Er zijn in wezen twee soorten Vlaamse schrijvers, bij de échten dan. Zij die het Nederlands van het Noorden willen schrijven – Paul van Ostaijen, Hugo Claus, Herman de Coninck -, een op het oog conformistische beslissing, maar toch een bijna onbereikbaar ideaal waar zij heel hun leven werk aan zullen hebben. En zij die van het dialect van Sint Niklaas, Gent of Londerzeel iets denken te kunnen maken – Richard Minne, Hugo Claus, Louis Paul Boon. Oók een conformistische beslissing, óók een ideaal waar ze hun hele leven lang aan zullen werken. Velen geven het op. De derde variant is die van Guido Gezelle: het particularisme of het eigen dialect als wereldtaal, een optie die enigszins achterhaald lijkt, wat niet wegneemt dat ze voor Gezelle een mogelijk antwoord was op hetzelfde, reële probleem: in welke taal schrijven als je er geen hebt?
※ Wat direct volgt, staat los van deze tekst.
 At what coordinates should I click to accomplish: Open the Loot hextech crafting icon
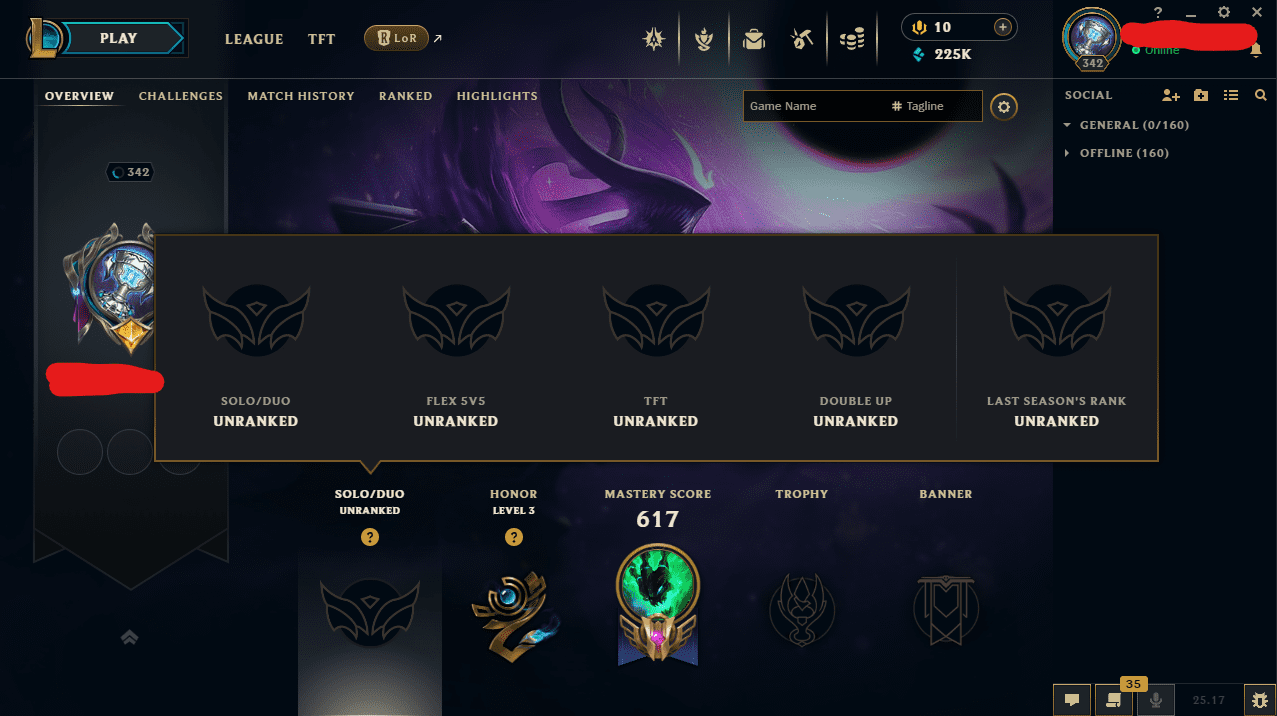coord(801,39)
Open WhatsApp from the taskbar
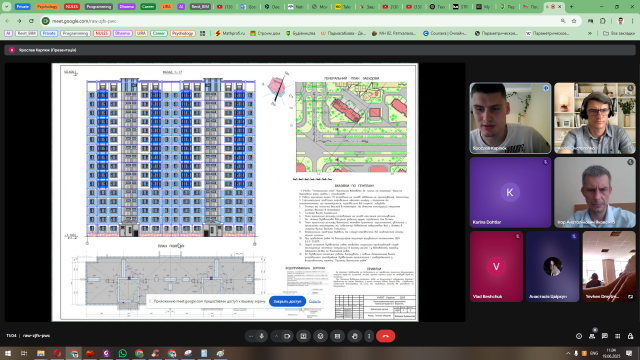Image resolution: width=640 pixels, height=360 pixels. [122, 353]
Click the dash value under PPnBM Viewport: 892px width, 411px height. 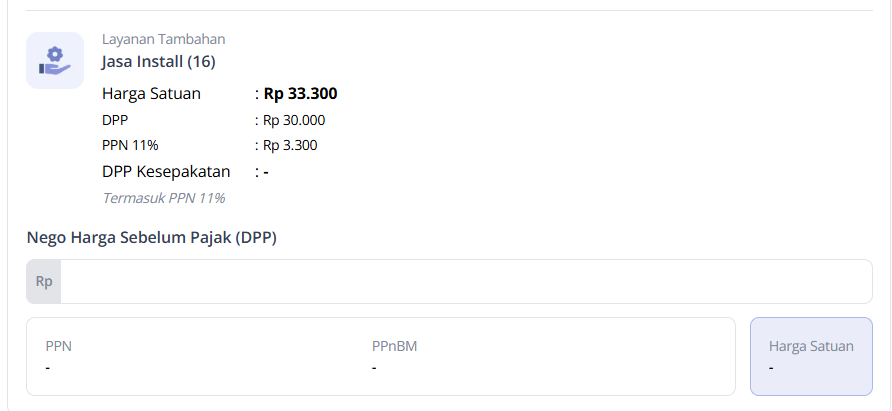(x=374, y=367)
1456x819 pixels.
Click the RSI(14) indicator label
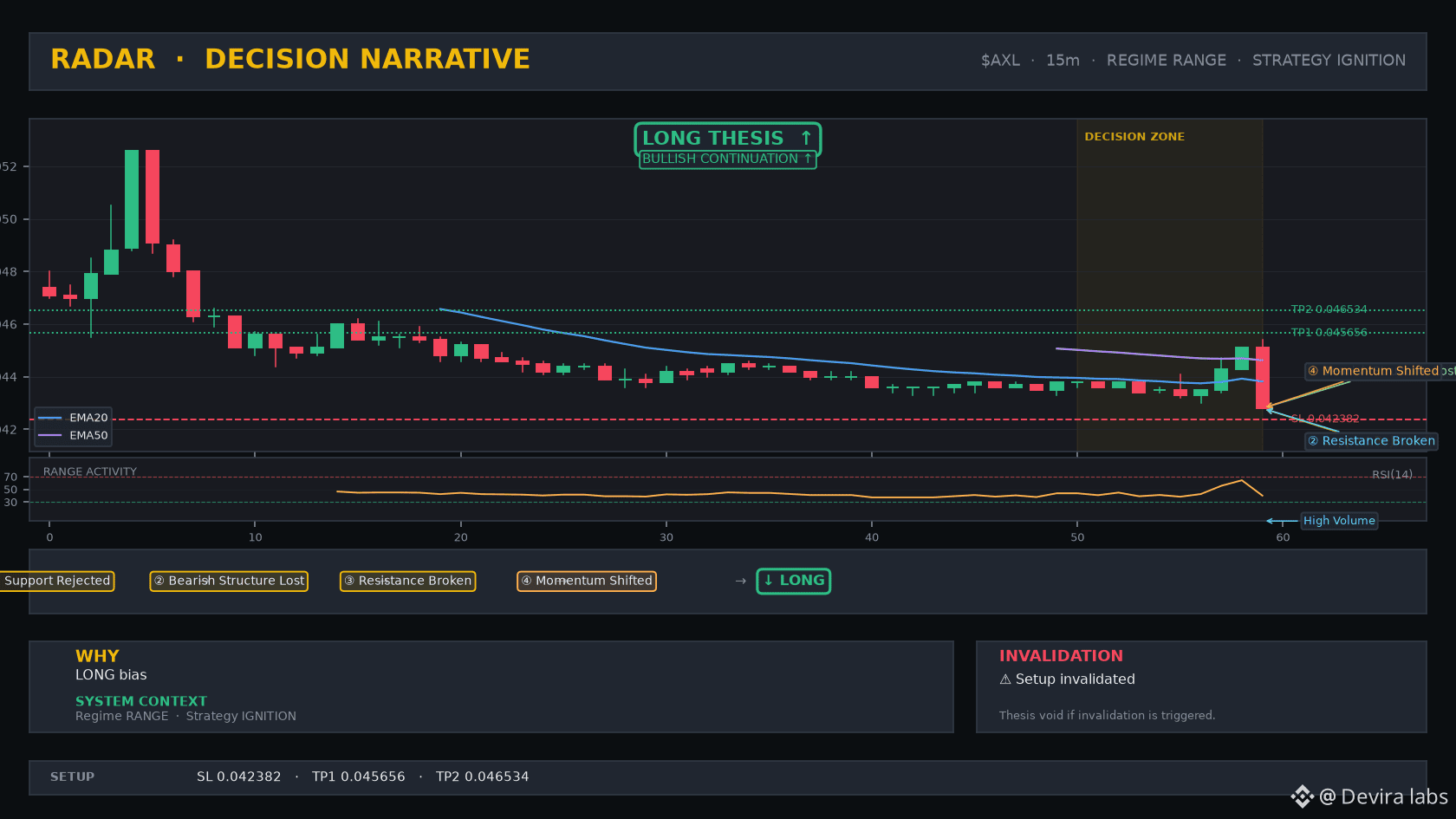tap(1392, 475)
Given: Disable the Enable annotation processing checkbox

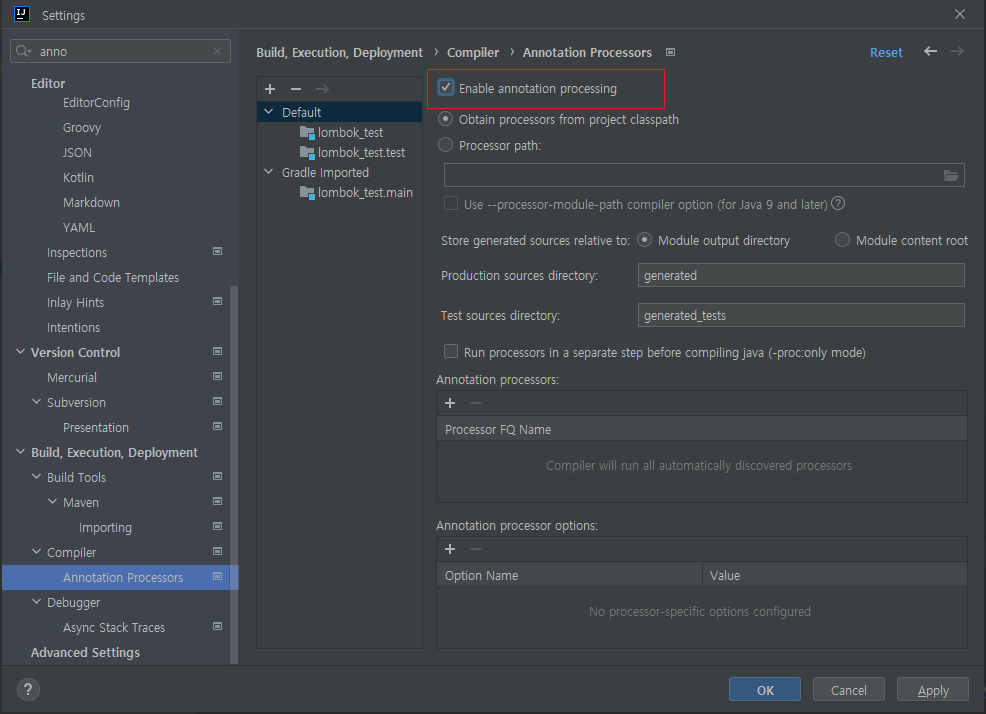Looking at the screenshot, I should coord(445,88).
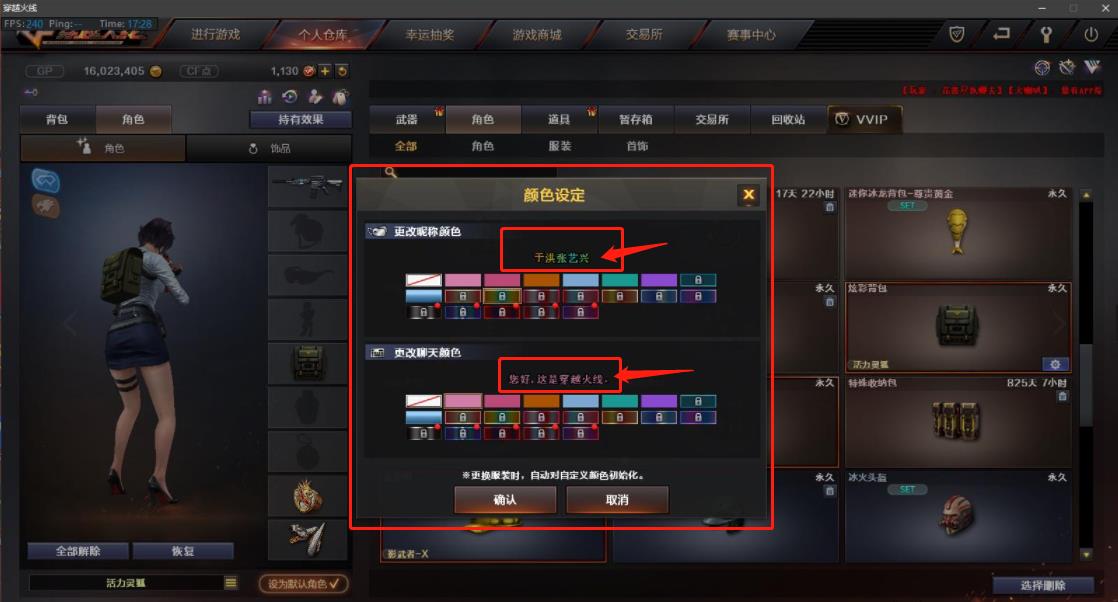
Task: Click the inventory scrollbar down arrow
Action: coord(1086,554)
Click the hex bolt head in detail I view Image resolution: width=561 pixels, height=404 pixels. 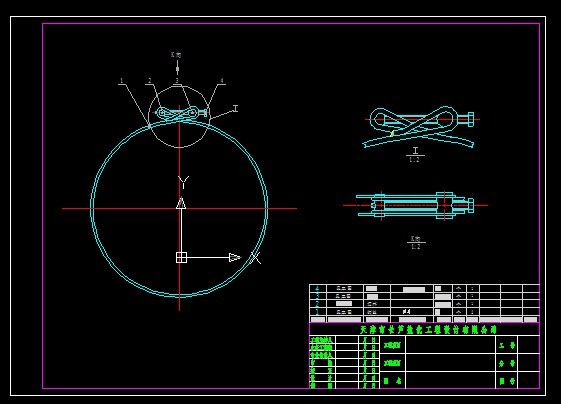click(x=470, y=120)
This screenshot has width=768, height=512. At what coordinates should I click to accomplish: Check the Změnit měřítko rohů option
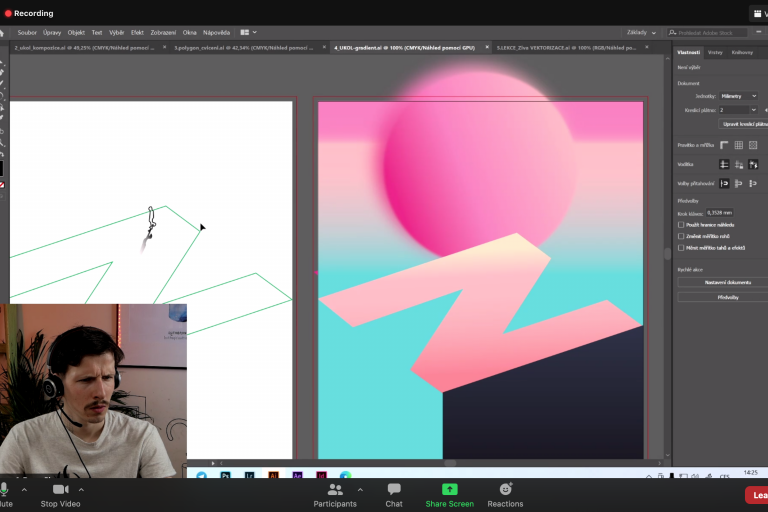[682, 236]

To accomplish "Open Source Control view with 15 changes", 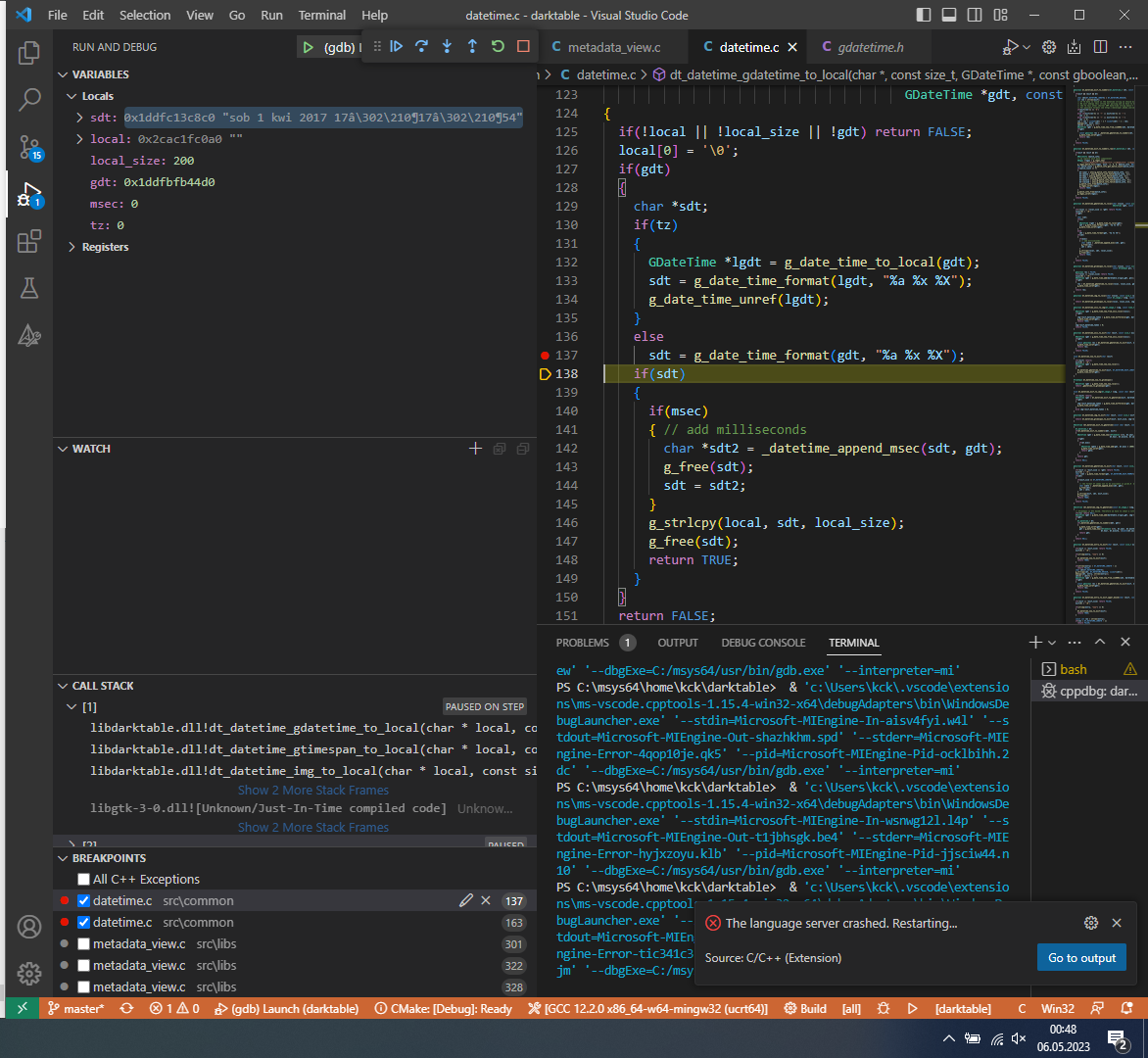I will pyautogui.click(x=29, y=147).
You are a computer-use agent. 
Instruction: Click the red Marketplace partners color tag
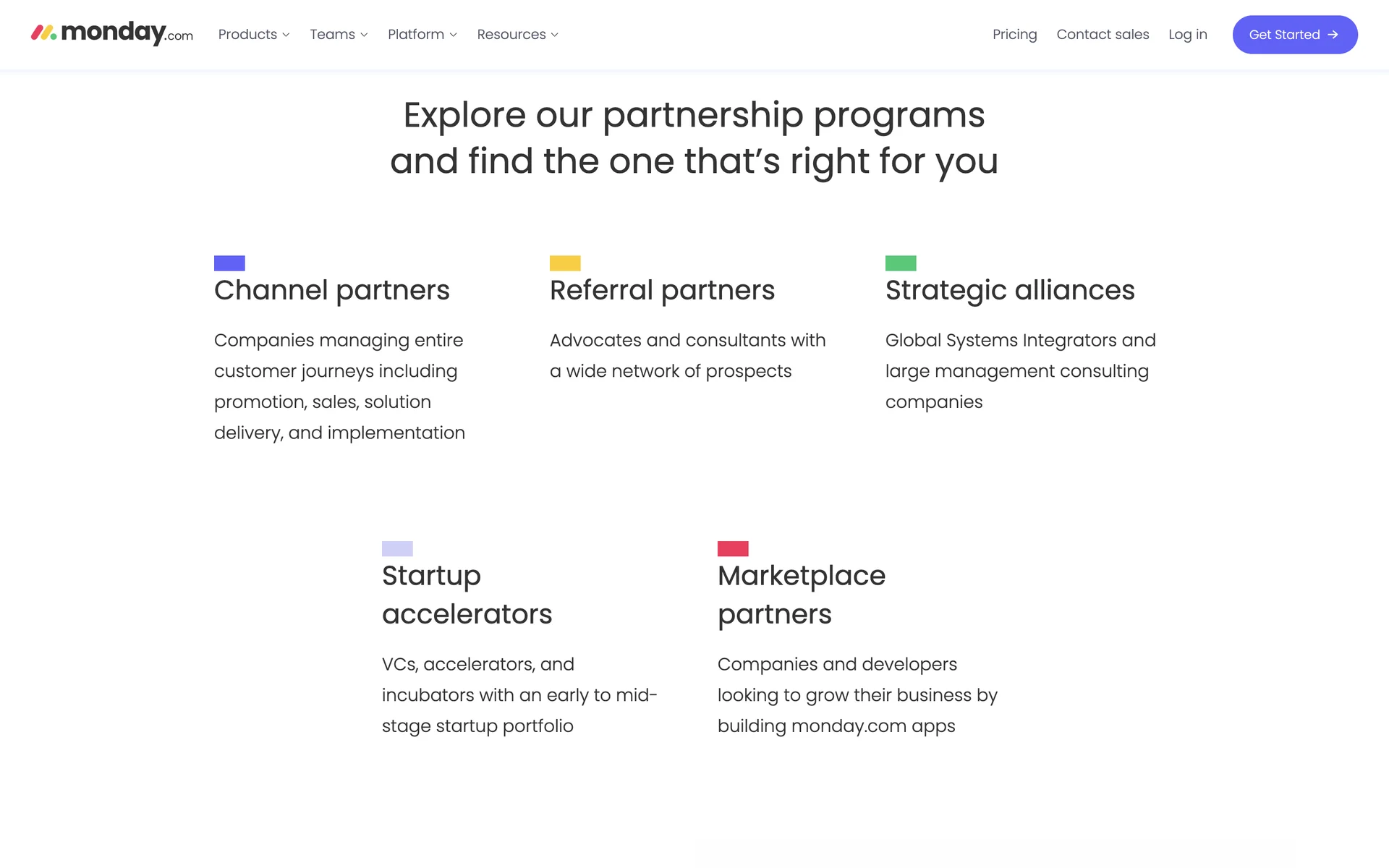(x=733, y=548)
De meeste lezers hebben geen geduld voor dit probleem. Nederlanders vinden dat die Vlamingen maar Nederlands moeten schrijven, dat wil zeggen zoals zijzelf, en gaan voorbij aan het feit dat ze dat niet kunnen, omdat ze anders denken, een of twee dichteressen met een uitzonderlijk uitgeklaarde taal niet te na gesproken. Vlamingen vinden dat Nederlanders arrogant zijn en hun eigen taalgebruik willen opleggen waar dat niet hoeft. Zij verwijzen naar Britten, Amerikanen, Chinezen en andere Nobelprijswinnaars die in hun streektaal schreven, en gaan voorbij aan het aspect dat die wereldschrijvers niet gebukt gingen onder een veralgemeend taalprobleem. Want, met uw welnemen, het Nederlands van Vlaanderen is in de donkere eeuwen na de hertog van Alva niet zomaar “anders geëvolueerd”, neen. Het is er verarmd en verminkt, verminderd zoals een halve dode verminderd is, het is onbruikbaar om er boeken in te schrijven. Dat weten wij, het is hier genoeg geprobeerd. Dit, en niet de mode, niet het Nederlandse imperialisme, is de reden waarom een Vlaamse schrijver verplicht is zijn eigen taal op te bouwen. Of dacht u dat zij dat voor hun plezier deden? Sorry.

Ik dacht hieraan toen ik “Adelaïde” zag, in de “Vlaamse Bibliotheek” van Houtekiet opnieuw uitgegeven, de tweede roman van Gerard Walschap, zijn visie op het lot van de vrouw in Vlaanderen anno 1929, een beetje overtrokken zoals altijd, maar het sloeg in als een bom. Walschap was een echte Vlaming, gerevolteerd door wat hij wist, maar niet in staat zich ervan los te rukken. Lees “Adelaïde” (de naam alleen al) en let op de taal: veel zuiverder, on-Vlaamser van woordgebruik dan die van Boon bijvoorbeeld, haast geen term die ze in Amsterdam zullen beweren niet te verstaan. Nederlands dus? Ha!

Op kilometers afstand hoor je Londerzeel erin. In de manier van spreken, de manier van denken, de manier van afrekenen. Walschap was een van de weinige auteurs hier bij wie de taal en het onderwerp in elkaar gingen vervloeien, daarom was hij ook onontkoombaar, daarom had hij ook zoveel vijanden. Des te beter, zou hij gezegd hebben. Het nadeel was dat de betovering maar werkte zolang hij iets te zeggen had dat groot genoeg was om die zelfgemaakte taal van hem te verantwoorden: had hij niet voldoende te melden, dan werd zijn toon al gauw onaangepast en leuk. Toeristisch. Het was een taal voor dood en verderf, hel en verdoemenis, niet geschikt voor boodschappenlijstjes: daar is Nederlands beter voor. Boon had hetzelfde probleem, maar Boon is voor later.